Jun 24, 2010 | Houston Chronicle Editorial by Laura Huffman | Related Press

It’s been more than six weeks since a horrific explosion in the Gulf of Mexico killed 11 people and created the largest oil spill in United States history. In light of the tragic loss of human life and the devastating ecological implications of this epic disaster, World Oceans Day on Tuesday — created by the United Nations to honor oceans and celebrate the vast array of life they support — has the distinctly somber feel of an elegy for the bountiful waters of the Gulf of Mexico.

Texas coastal waters currently remain unaffected by the oil spill. With our Gulf neighbors in distress and their shorelines and waters compromised, Texas is in a vital leadership position. Our coastal waters stand to become a “marine bank” for the rest of the Gulf, providing for long-term, large-scale restoration of critical marine systems such as oyster reefs, wetlands and seagrass beds.

The Gulf was in peril even before the Deepwater Horizon spill. Last year, The Nature Conservancy released “Shellfish Reefs at Risk,” a global report that revealed that more than 85 percent of Earth’s oyster reefs have vanished or been destroyed, and more than 50 percent of oyster reefs in the Gulf of Mexico have been lost.

Why do we care? The importance of oyster reefs can’t be overstated — particularly now along the Gulf Coast. Because of their natural filtering abilities, oysters are critical to maintaining and improving water quality. The average oyster filters 40 gallons to 60 gallons of water a day, making each living oyster an integral part of the ocean’s water treatment system. Oyster reefs also provide crucial habitat for other aquatic species, including shellfish. And, of course, they are a prized food source that contributes to commercial fisheries and supports our chain of hardworking coastal communities that depend on a healthy Gulf to earn a living.

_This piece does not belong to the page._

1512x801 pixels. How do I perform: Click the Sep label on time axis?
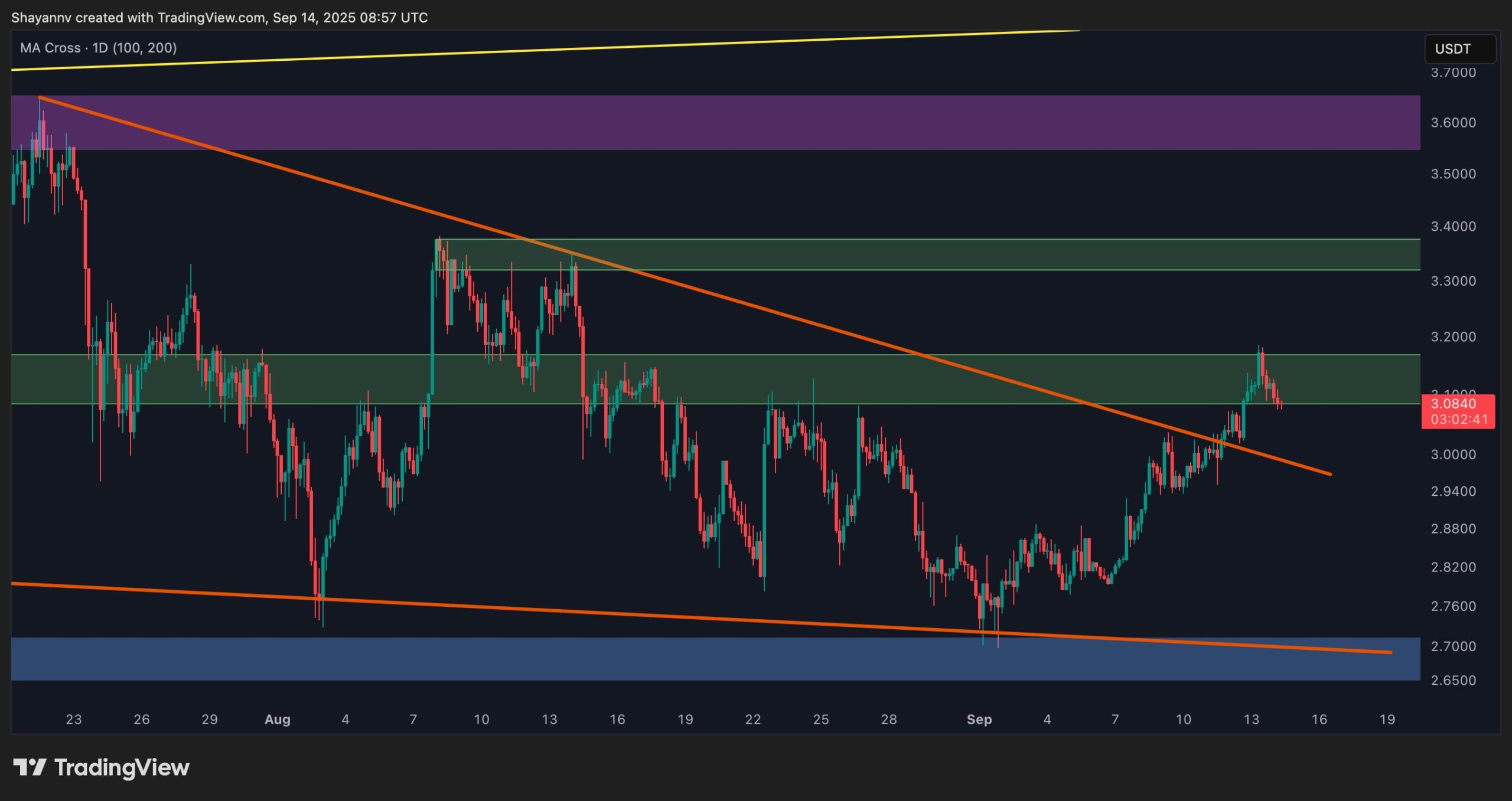coord(979,720)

At the same time, we need to carefully gauge the potentially significant increase in pressure on Texas fisheries. With so much of the Gulf closed for fishing, Texas fisheries could easily become exhausted. If managed properly, Texas’ healthy coastal nurseries can help fill the void created by fishing bans, which now cover nearly 62,000 square miles of the Gulf of Mexico. We will need to strike a balance between making up for lost production and maintaining the delicate balance of health within our own waters.

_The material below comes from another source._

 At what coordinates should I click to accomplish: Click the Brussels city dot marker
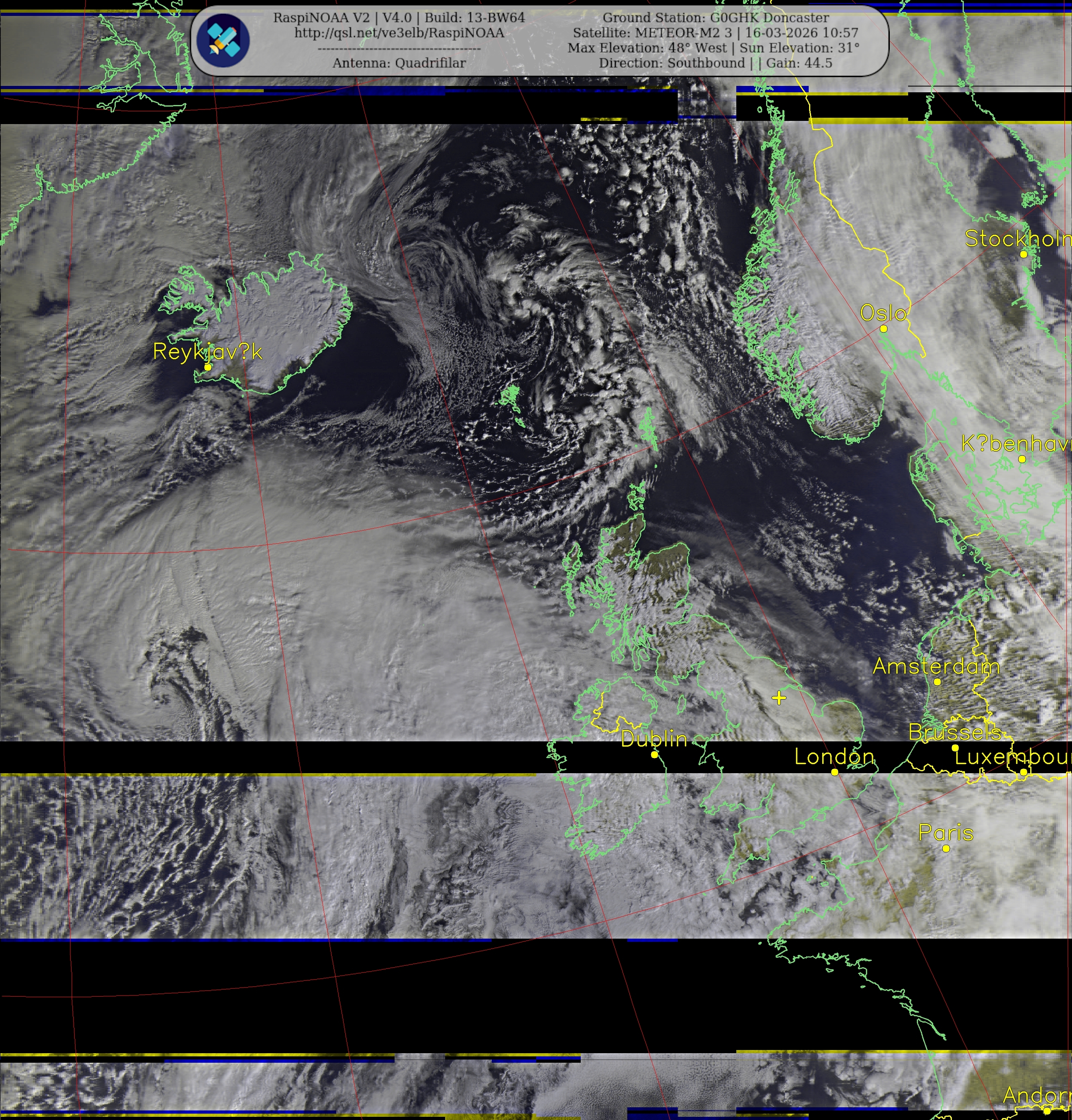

The good news is that much of this critical balancing act has already begun. In Copano and Matagorda bays, The Nature Conservancy’s 2-year-old oyster reef restoration projects are being colonized by living oysters, creating self-sustaining reefs. A seagrass protection project along the coastal bend, launched by the conservancy with partners from the U.S. Fish and Wildlife Service, Texas Parks and Wildlife Department and local coastal conservation organizations, is nearing its fourth year helping protect the underwater beds and meadows that comprise the foundation of the Gulf’s delicate ecological structure. This month, the conservancy and partners will begin an ambitious shoreline restoration project at two preserves to build more than 8,100 feet of rock breakwater that will create emergent salt marshes and help protect sensitive coastal habitat from hurricanes and tropical storms. The lessons learned from these projects may well be the key to future Gulf Coast restoration efforts.

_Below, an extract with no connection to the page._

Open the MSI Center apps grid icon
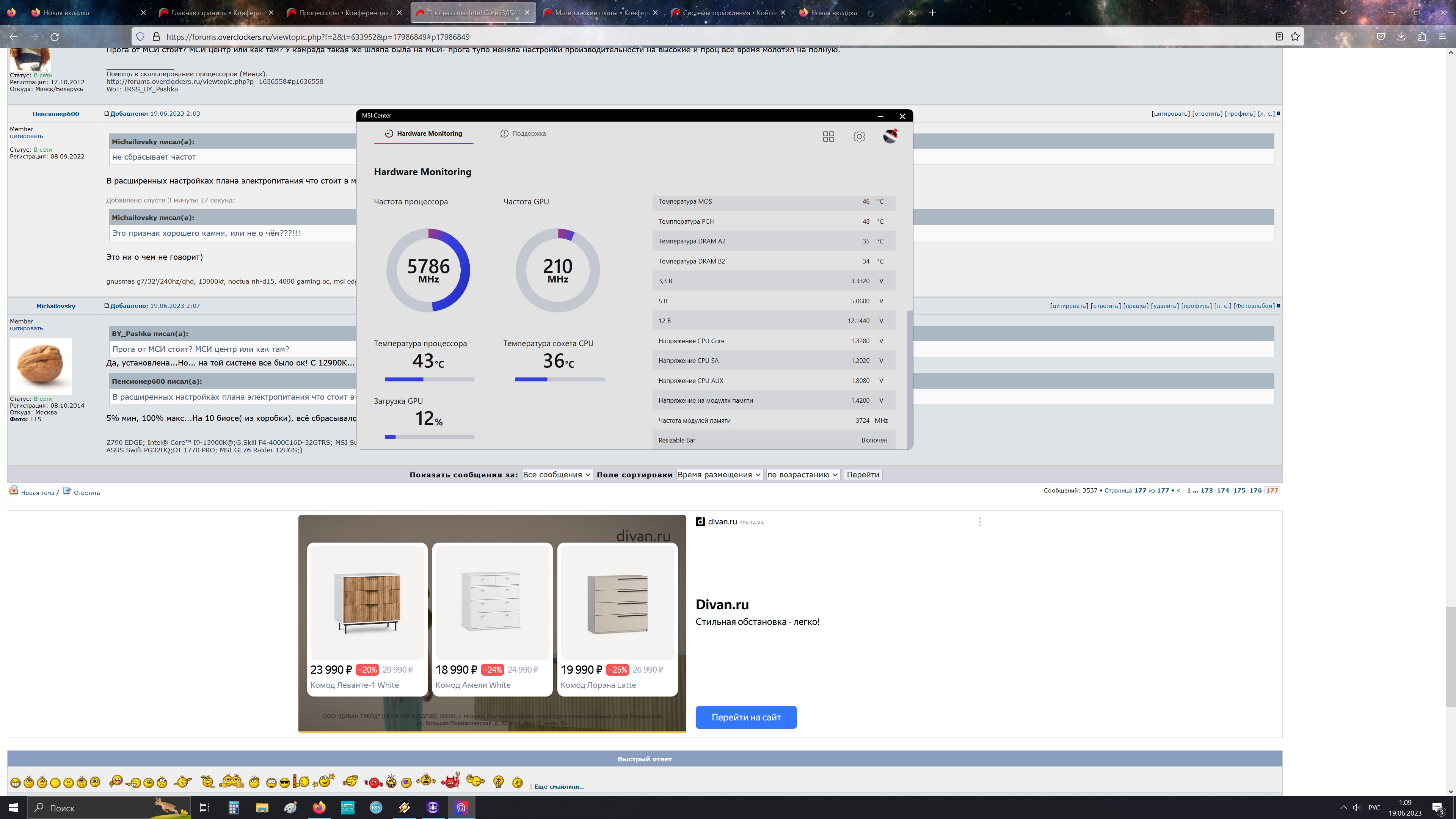This screenshot has height=819, width=1456. coord(828,136)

Clearly, these are distressing times for those who rely on and cherish the waters of the Gulf of Mexico. The economic impacts of this disaster will take years to determine, and the loss of habitat and marine life is almost too immense to fathom.

That’s why it’s vitally important for those of us in Texas to act now and lead the recovery plan. When the cleanup can do no more, long-term restoration with science as a guide will be the key to renewal. Texas can lead the way in restoring the Gulf of Mexico. Its waters — and future generations — are counting on us.